* Exercise requirements
Return each line of the records below word for word, leaving out the pictures.

* Entries supplied
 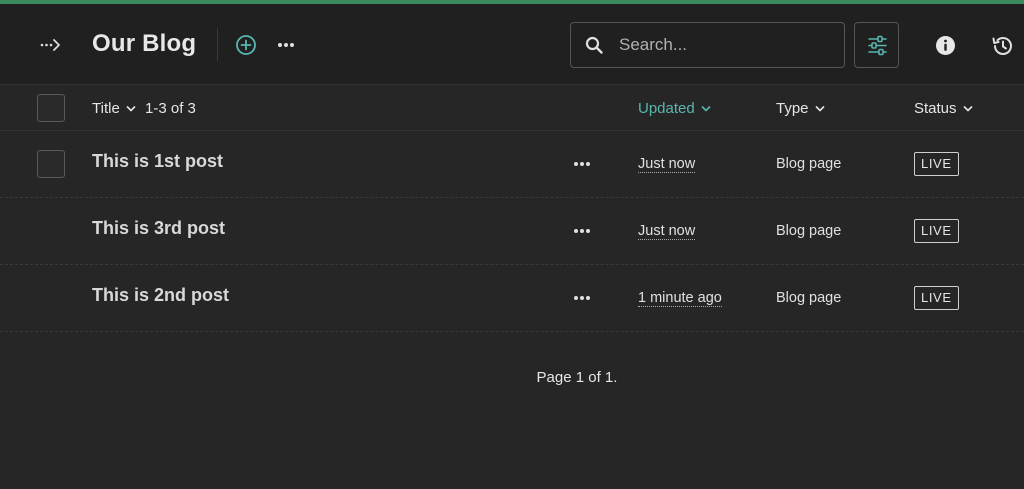 I want to click on plus-circle-icon, so click(x=246, y=45).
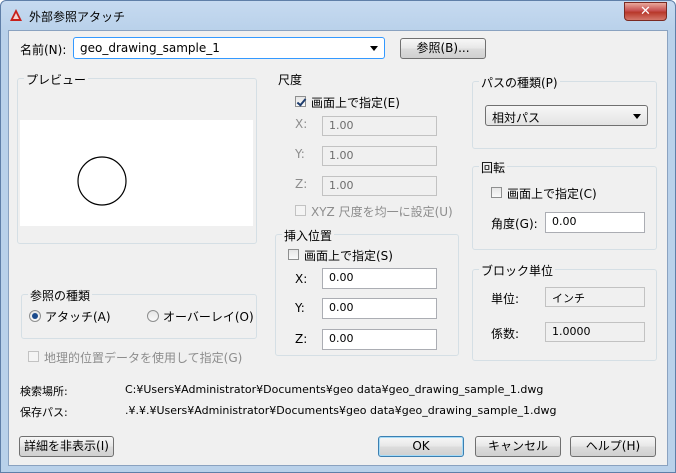 This screenshot has width=676, height=473. What do you see at coordinates (136, 173) in the screenshot?
I see `preview-canvas` at bounding box center [136, 173].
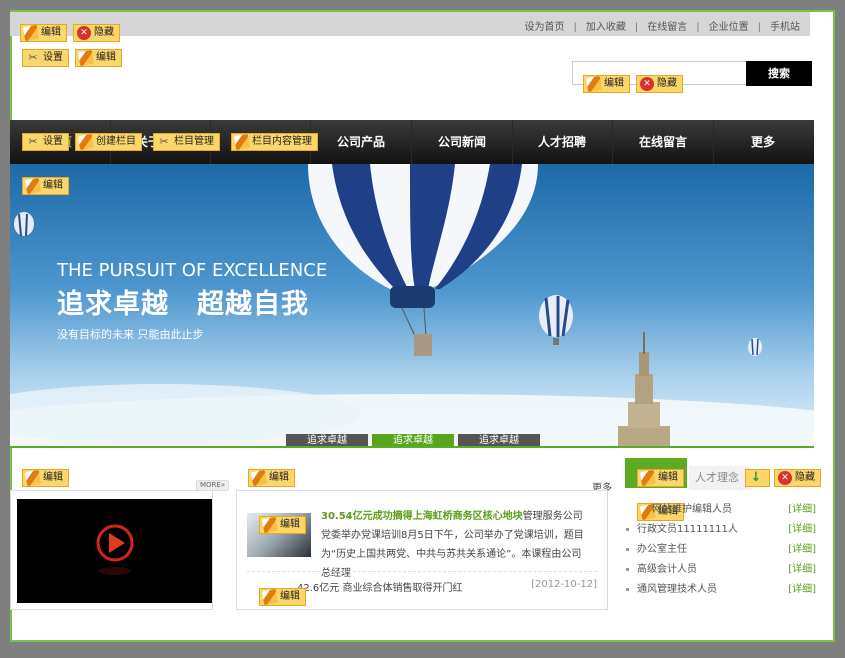 The width and height of the screenshot is (845, 658). What do you see at coordinates (46, 58) in the screenshot?
I see `settings-button-top: ✂ 设置` at bounding box center [46, 58].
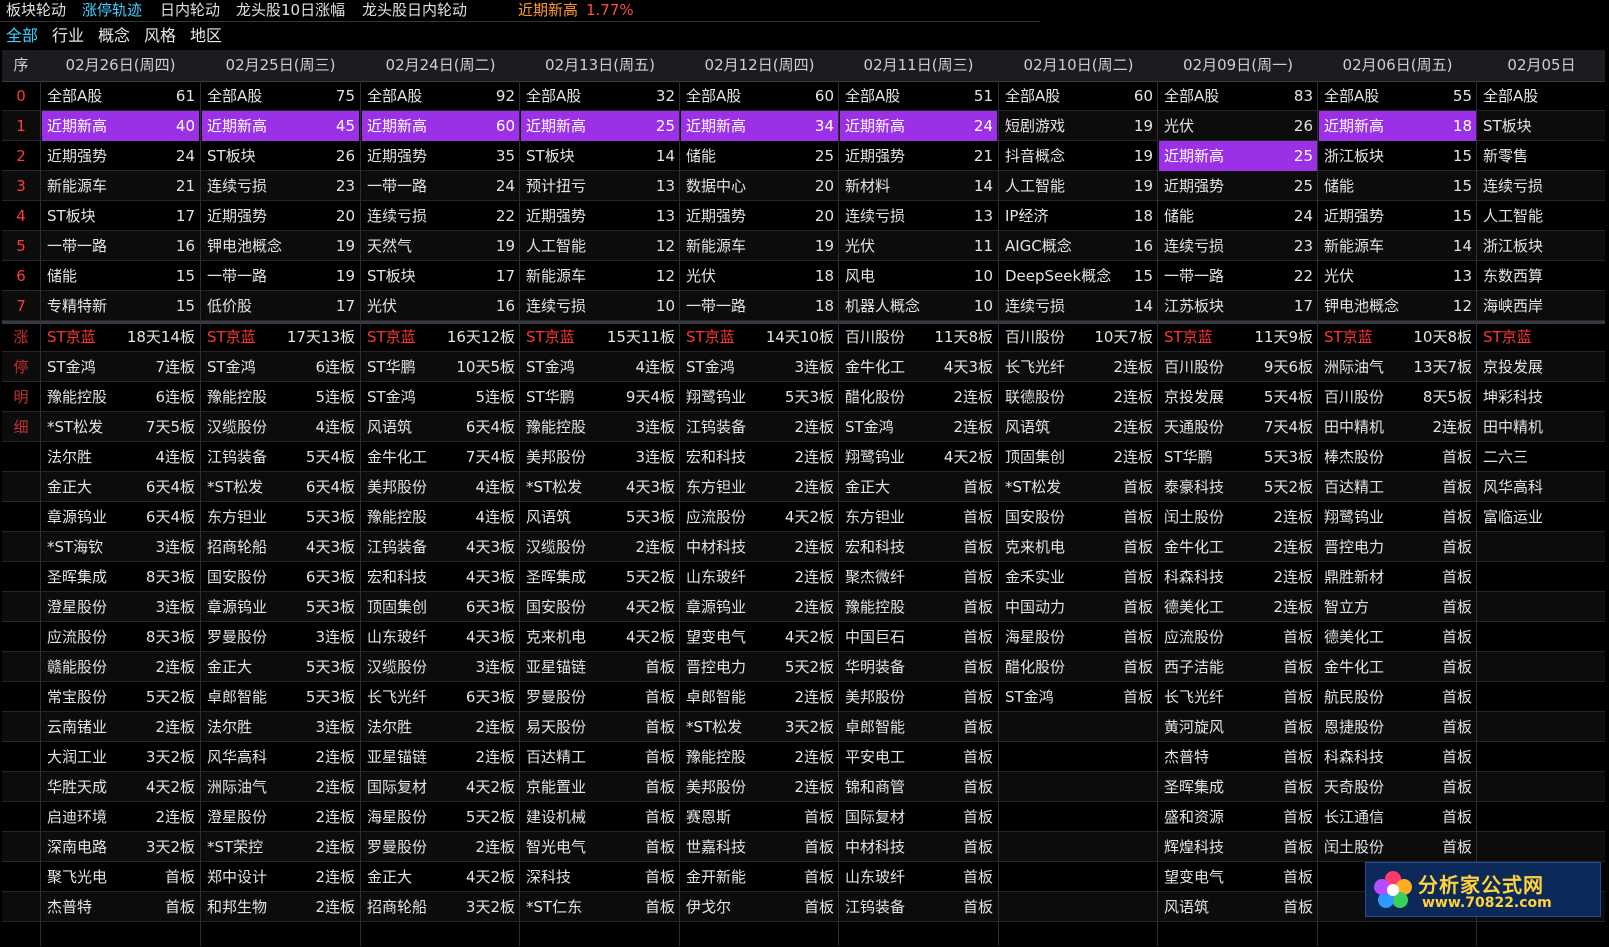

* Answer box
  I want to click on plus-circle-icon, so click(x=246, y=45).
 This screenshot has width=676, height=473. What do you see at coordinates (136, 173) in the screenshot?
I see `preview-canvas` at bounding box center [136, 173].
 The width and height of the screenshot is (845, 658). What do you see at coordinates (46, 58) in the screenshot?
I see `settings-button-top: ✂ 设置` at bounding box center [46, 58].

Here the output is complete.